Os recursos são provenientes de penas pecuniárias, transações penais, acordos de não persecução penal e suspensões condicionais de processos. Após análise criteriosa dos projetos apresentados e do parecer técnico elaborado por comissão especial, foram contempladas entidades que atuam em áreas consideradas prioritárias, como saúde, educação, segurança pública, assistência social e execução penal.
Foram contempladas as seguintes entidades: Instituto Mãos do Bem; Rede Feminina de Combate ao Câncer de Brusque; Hospital Arquidiocesano Cônsul Carlos Renaux; Lar Sagrada Família; Associação Brusquense de Atletismo; Associação Brusquense de Karatê; Associação Corpo de Bombeiros Comunitários de Brusque; Instituto Catarinense Anjos do Peito; Conselho da Comunidade de Brusque; Coordenadoria Municipal de Proteção e Defesa Civil de Brusque; Associação de Núcleos Esportivos, Culturais e Recreativos Os Parças; Associação Educacional e Esportiva Além das 4 Linhas; 17ª Delegacia Regional de Polícia Civil de Brusque; Charlotte Associação de Atividades Psicofísicas; Delegacia de Proteção à Criança, ao Adolescente e à Pessoa Idosa de Brusque; Associação de Pais, Profissionais e Amigos dos Autistas de Brusque e Região; Instituto Coração de Algodão Doce; Sociedade Amigos de Brusque e de Apoio ao Museu Histórico do Vale do Itajaí-Mirim; Associação Renal Vida; Fundo Municipal de Saúde de Botuverá; Associação de Pais e Amigos dos Excepcionais de Brusque (APAE); Observatório Social de Brusque; Lar Menino Deus; e Delegacia de Investigação Criminal de Brusque.
Durante a solenidade, o diretor do foro, juiz Frederico Andrade Siegel, destacou a relevância da parceria entre o Poder Judiciário e as entidades sociais, especialmente aquelas que recebem apenados para o cumprimento de penas de prestação de serviços à comunidade.
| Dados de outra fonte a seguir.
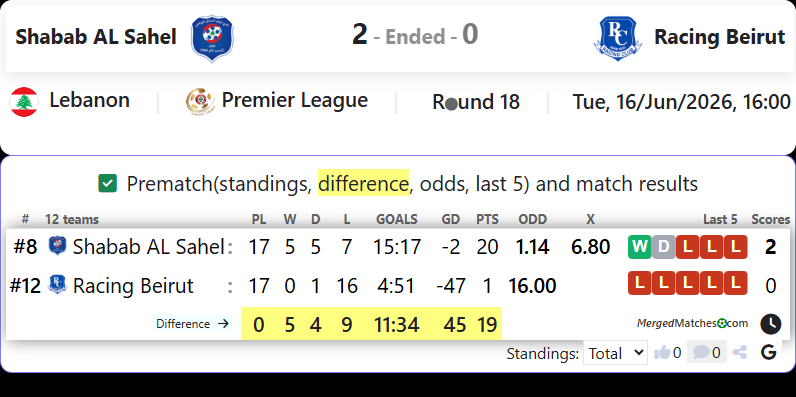Click the Lebanon flag icon
The height and width of the screenshot is (397, 796).
pos(24,102)
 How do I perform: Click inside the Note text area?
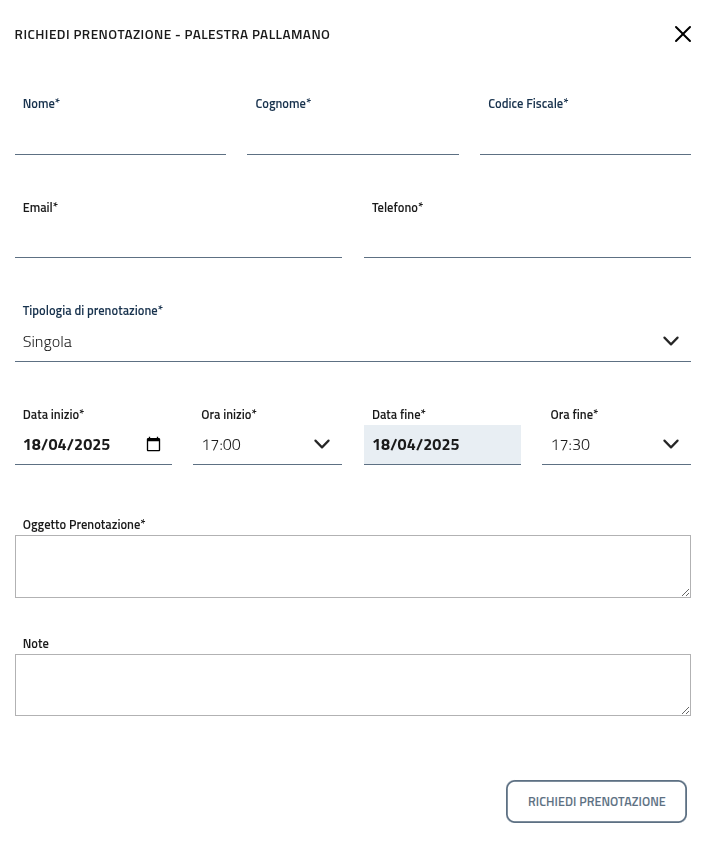pyautogui.click(x=352, y=685)
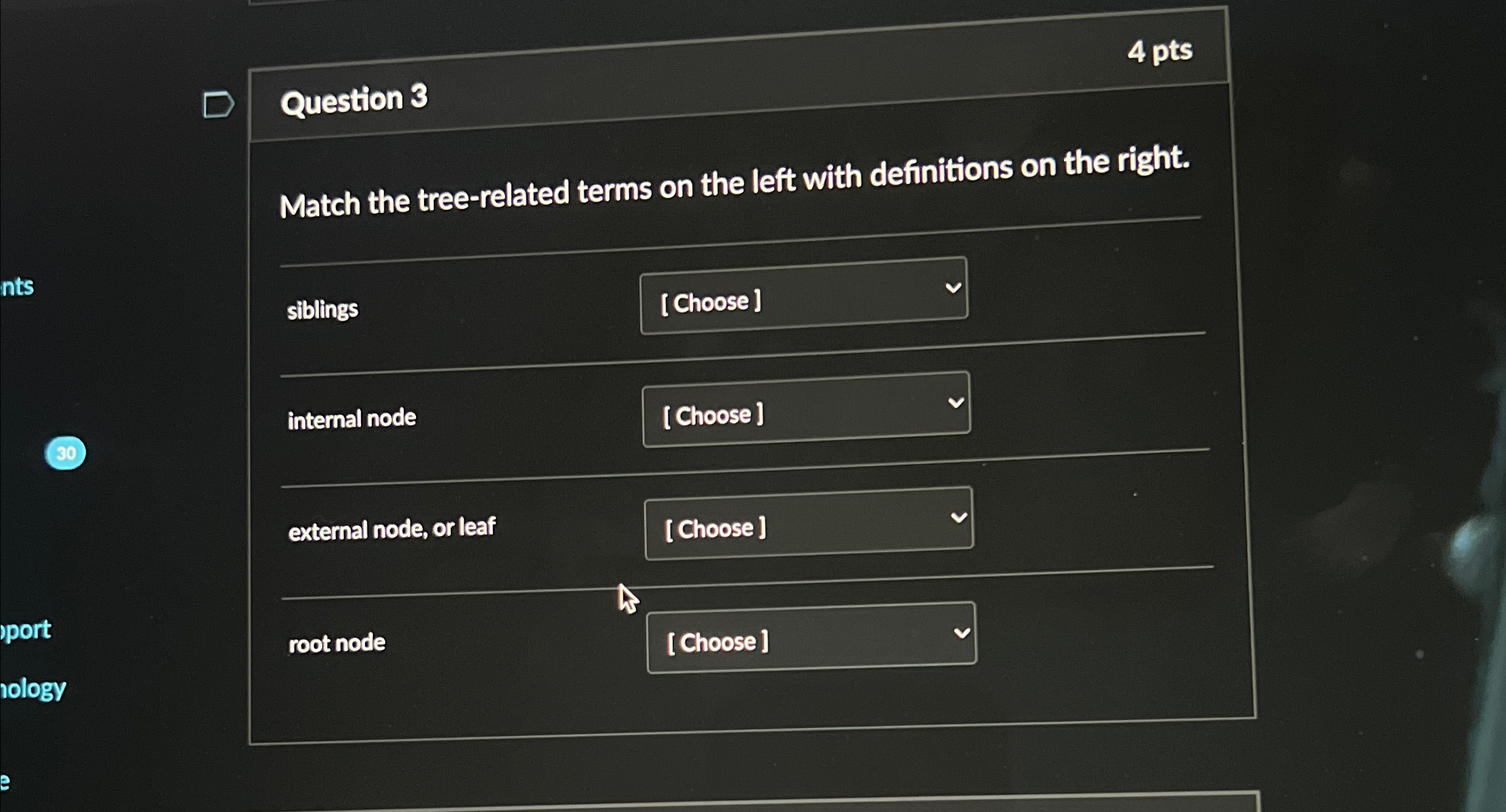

Na oportunidade, também reforçou orientações sobre as comunicações que devem ser encaminhadas ao Judiciário em casos de cumprimento integral ou descumprimento das medidas, permitindo a adoção célere das providências legais cabíveis.
Além do juiz Edemar Leopoldo Schlösser, e do juiz Frederico Andrade Siegel, o evento contou com a presença da juíza substituta Priscila Costa Santos, que recentemente passou a atuar na unidade.
O que são penas pecuniárias?
As penas pecuniárias são sanções alternativas à privação de liberdade previstas na legislação penal. Os valores pagos pelos apenados são depositados em contas vinculadas aos processos e posteriormente destinados a projetos sociais de interesse coletivo. Por meio de editais públicos, entidades podem apresentar propostas e concorrer aos recursos, que são aplicados em iniciativas voltadas ao benefício direto da comunidade.
A seleção dos projetos contemplados com o recurso observa os critérios estabelecidos pela legislação e pelos normativos que disciplinam a destinação de valores oriundos de penas pecuniárias, entre eles a Resolução n. 154/2012 do Conselho Nacional de Justiça (CNJ), a Resolução Conjunta GP/CGJ n. 14/2024 e a Orientação n. 63/2018 da Corregedoria-Geral da Justiça (CGJ).